Luminescence decay-based Y2O3:Er phosphor thermometry: Temperature sensitivity governed by multiphonon emission with an effective phonon energy transition

To shift the onset of thermal quenching by multiphonon emission to higher temperatures, thermographic phosphors for high-temperature applications are usually selected with a large energy gap between the radiatively emitting energy level and the next lowest energy level. An alternate approach is presented where Y2O3:Er, with a relatively small energy gap of 2795 cm(-1) between the S-4(3/2) emitting level and the F-4(9/2) level below it, provides effective temperature measurements from room temperature to 1200 degrees C. The smaller energy gap results in an expanded temperature measurement range because (1) it results in a lower temperature onset of thermal quenching by multiphonon emission and (2) the smaller number of phonons required to bridge the energy gap produces a weaker temperature-dependent increase in multiphonon emission rates with temperature.

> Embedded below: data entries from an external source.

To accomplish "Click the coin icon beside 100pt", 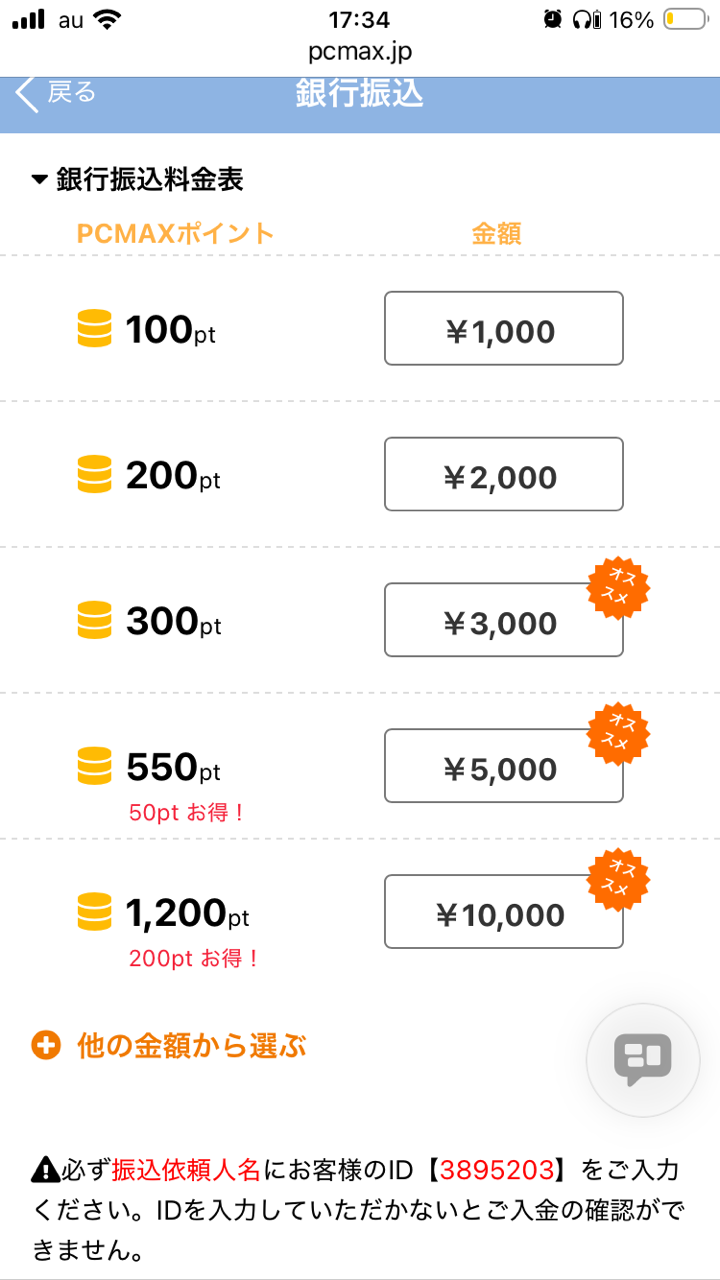I will pos(94,329).
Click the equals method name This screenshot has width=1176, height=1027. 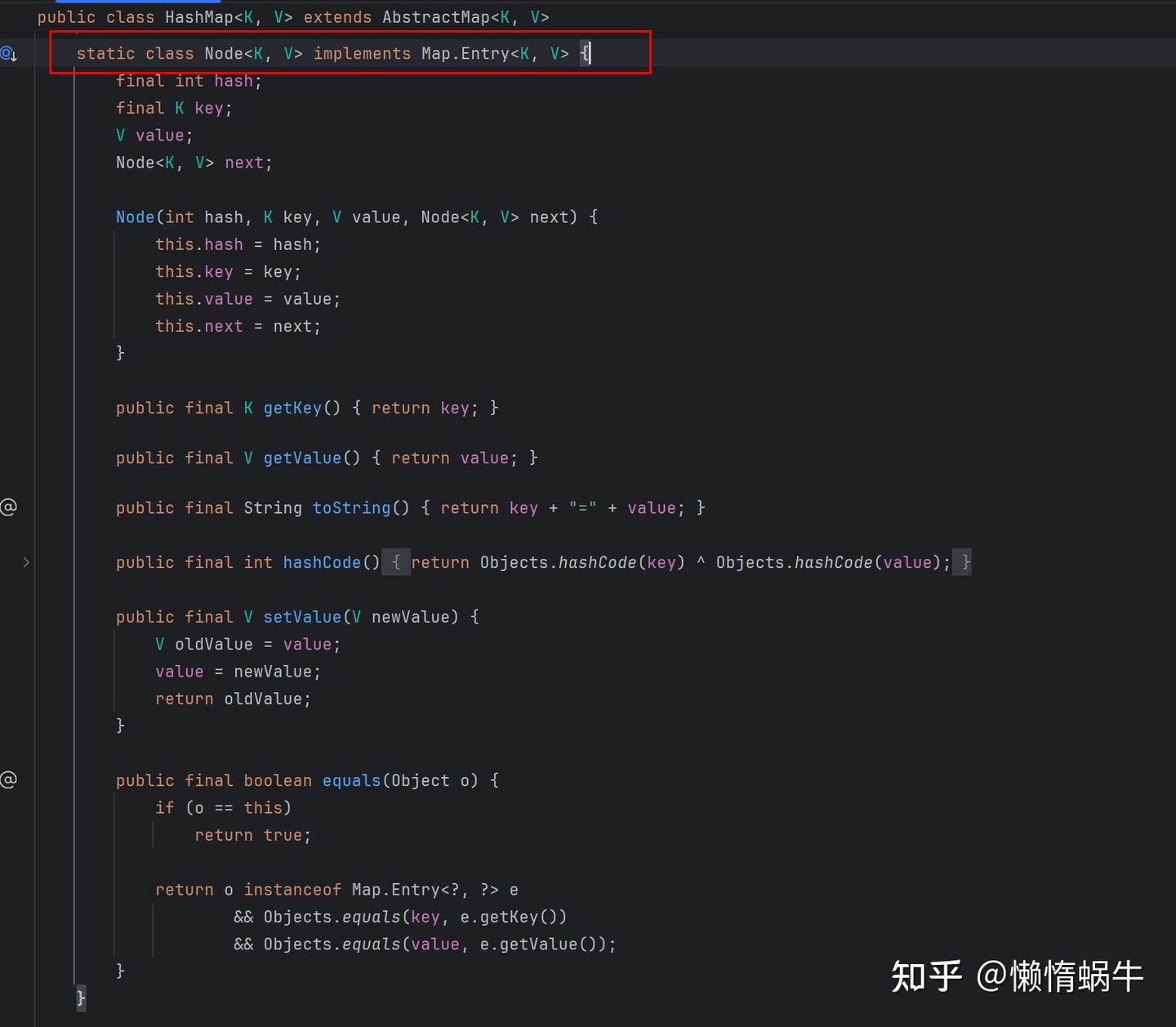351,779
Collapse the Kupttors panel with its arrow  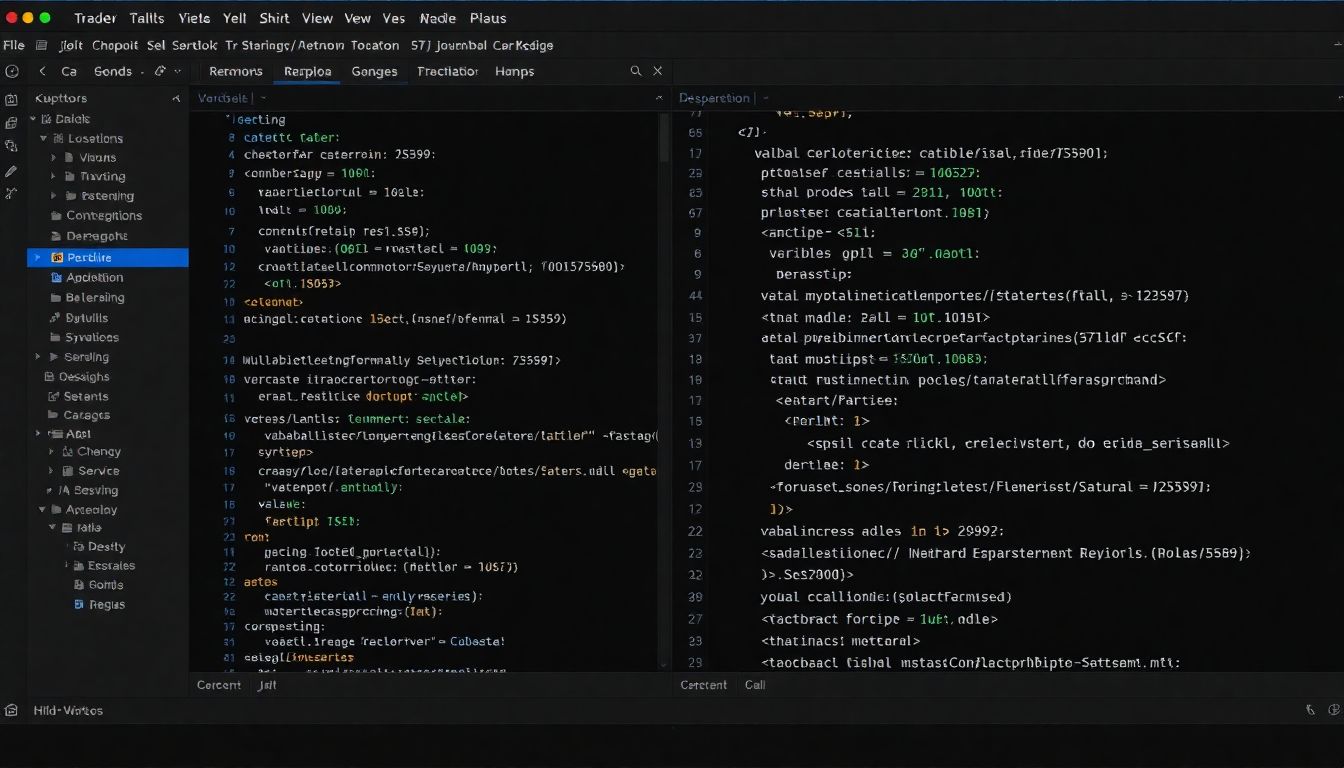(176, 99)
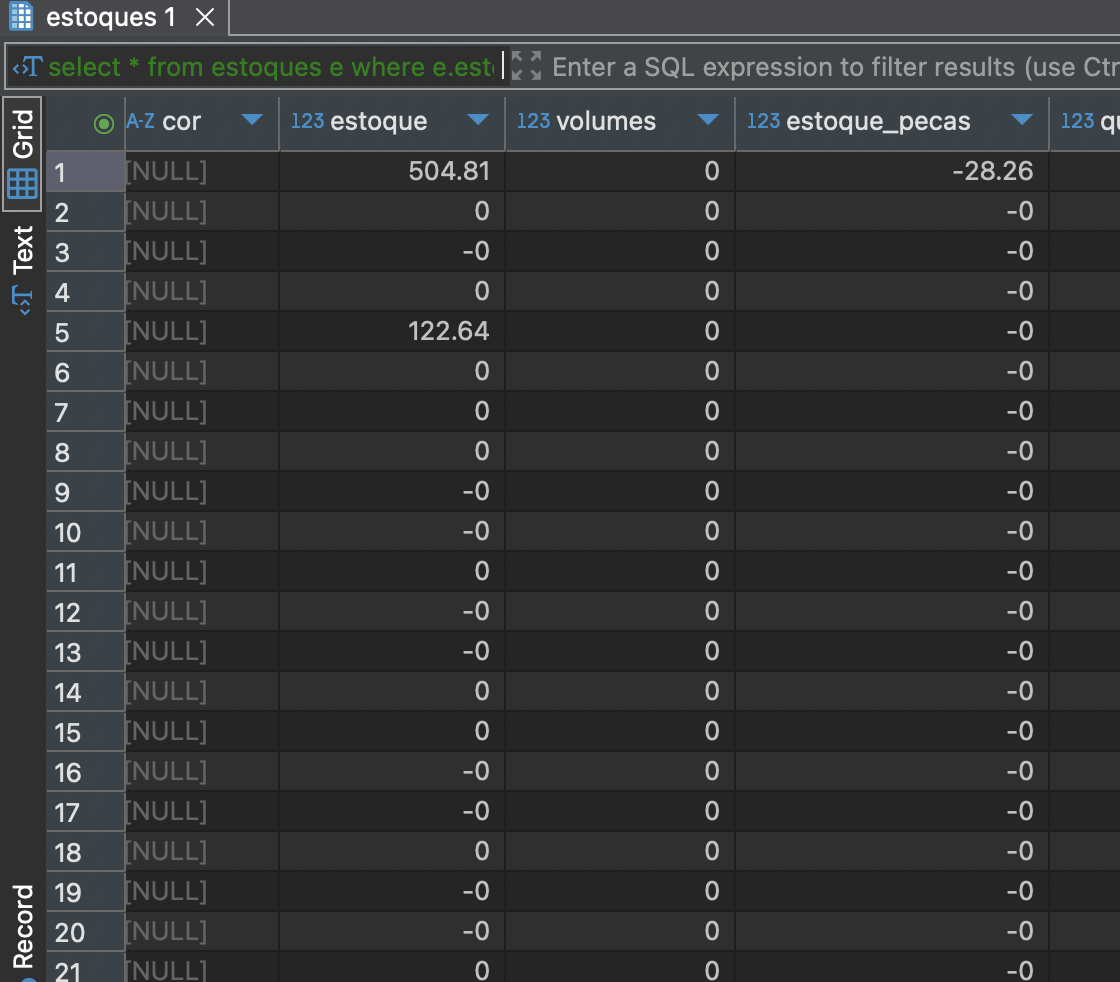
Task: Open the cor column dropdown arrow
Action: [x=252, y=121]
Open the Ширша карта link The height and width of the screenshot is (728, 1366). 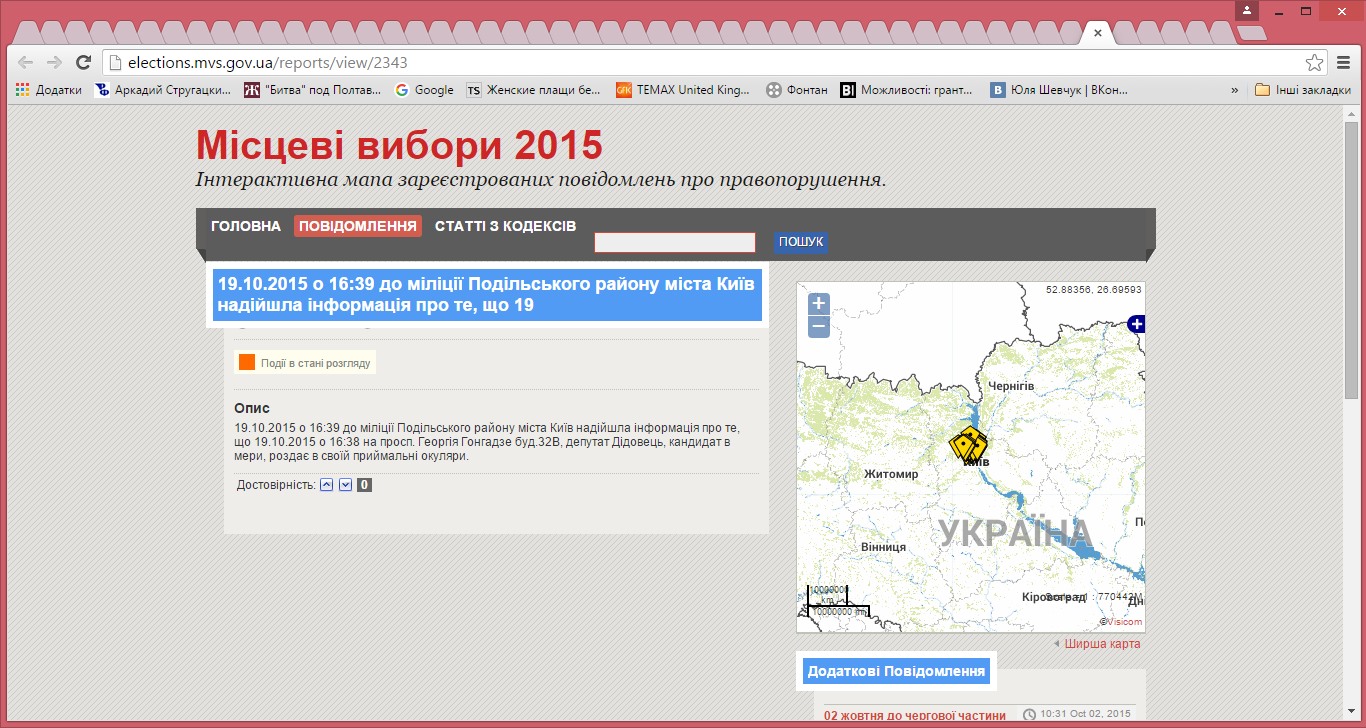(1102, 644)
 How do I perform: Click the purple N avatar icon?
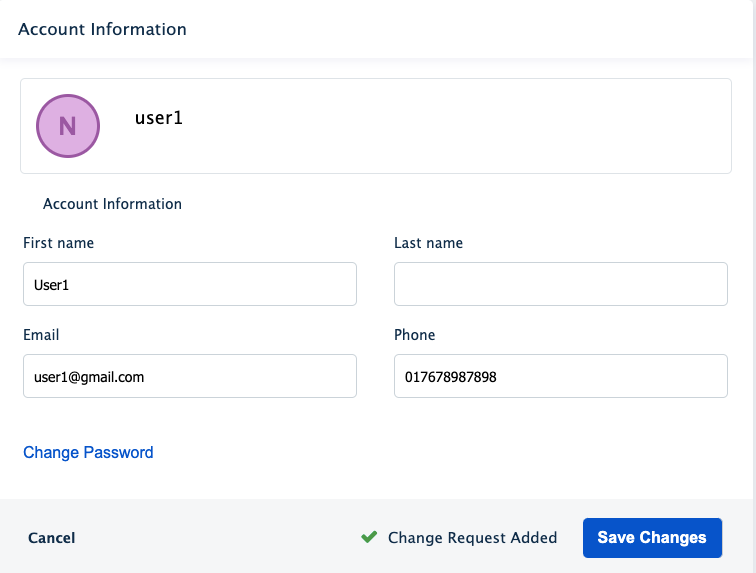(68, 126)
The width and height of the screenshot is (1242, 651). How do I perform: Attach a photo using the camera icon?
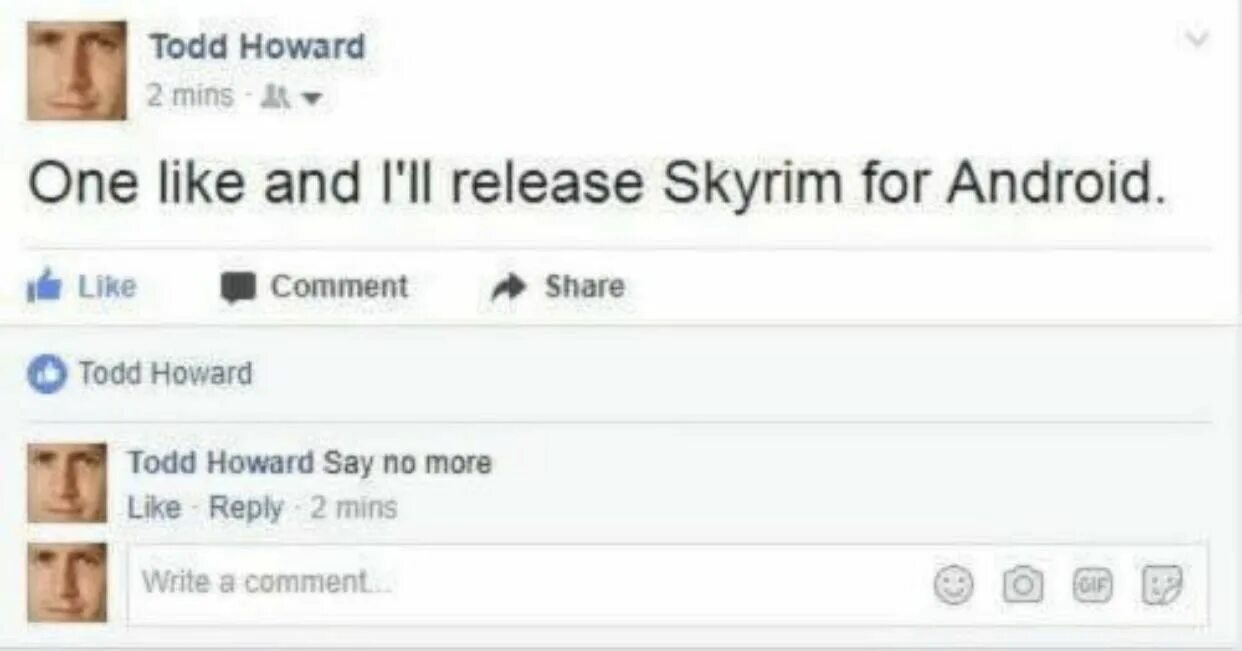(x=1022, y=586)
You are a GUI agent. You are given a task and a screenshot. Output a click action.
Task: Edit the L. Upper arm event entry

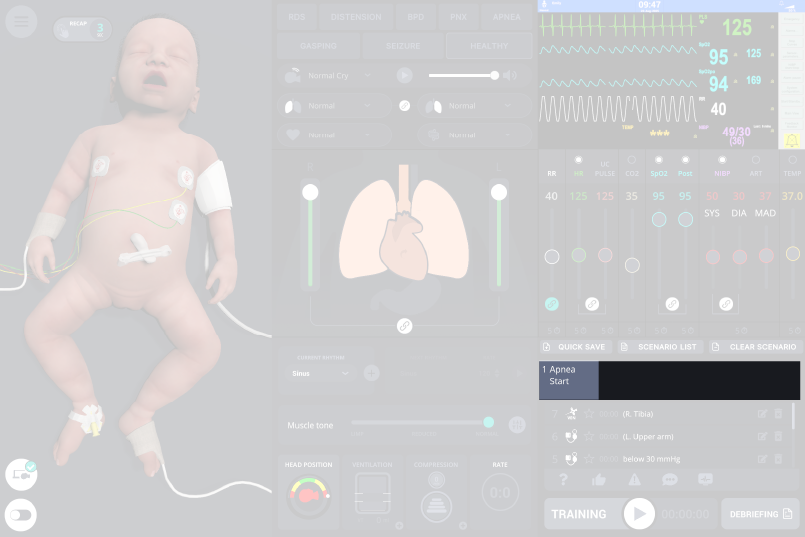click(762, 436)
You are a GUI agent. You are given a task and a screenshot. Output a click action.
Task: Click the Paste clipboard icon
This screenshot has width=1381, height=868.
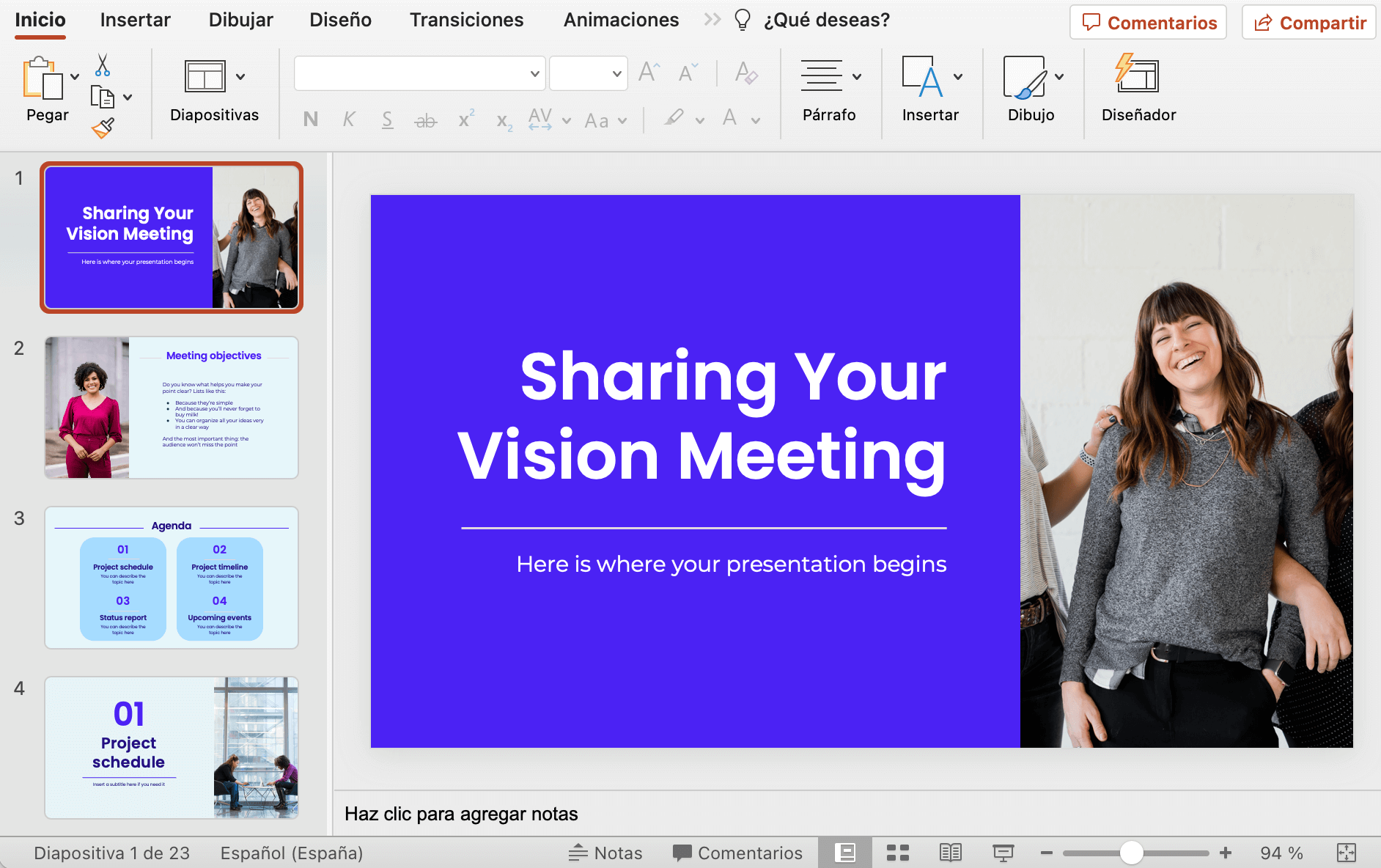[x=43, y=78]
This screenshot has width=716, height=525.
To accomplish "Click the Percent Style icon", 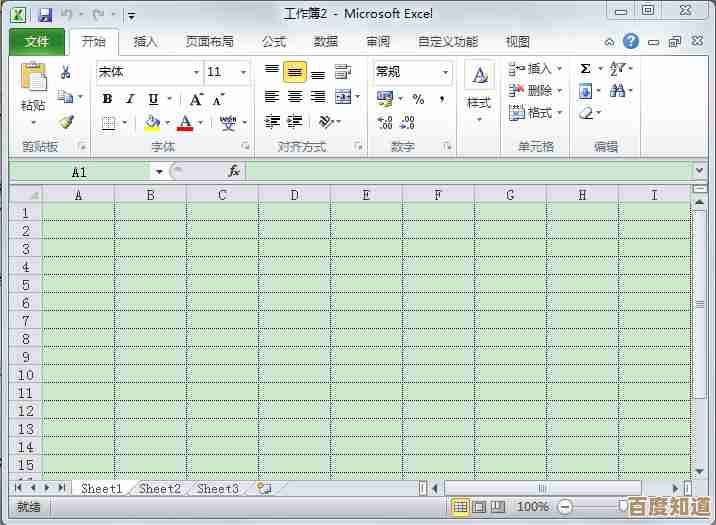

Utilizing the intense hypersensitive I-4(15/2) -> H-2(11/12) Er3+ excitation at 522 nm offsets the temperature precision reduction due to the decreased decay time temperature sensitivity. Two distinct temperature sensitivity ranges are observed due to a crossover in multiphonon emission relaxation from high to low effective phonon energies at about 950 degrees C. The implications of this transition from high to low effective phonon energies for selection of dopant hosts for high-temperature thermographic phosphor applications are discussed.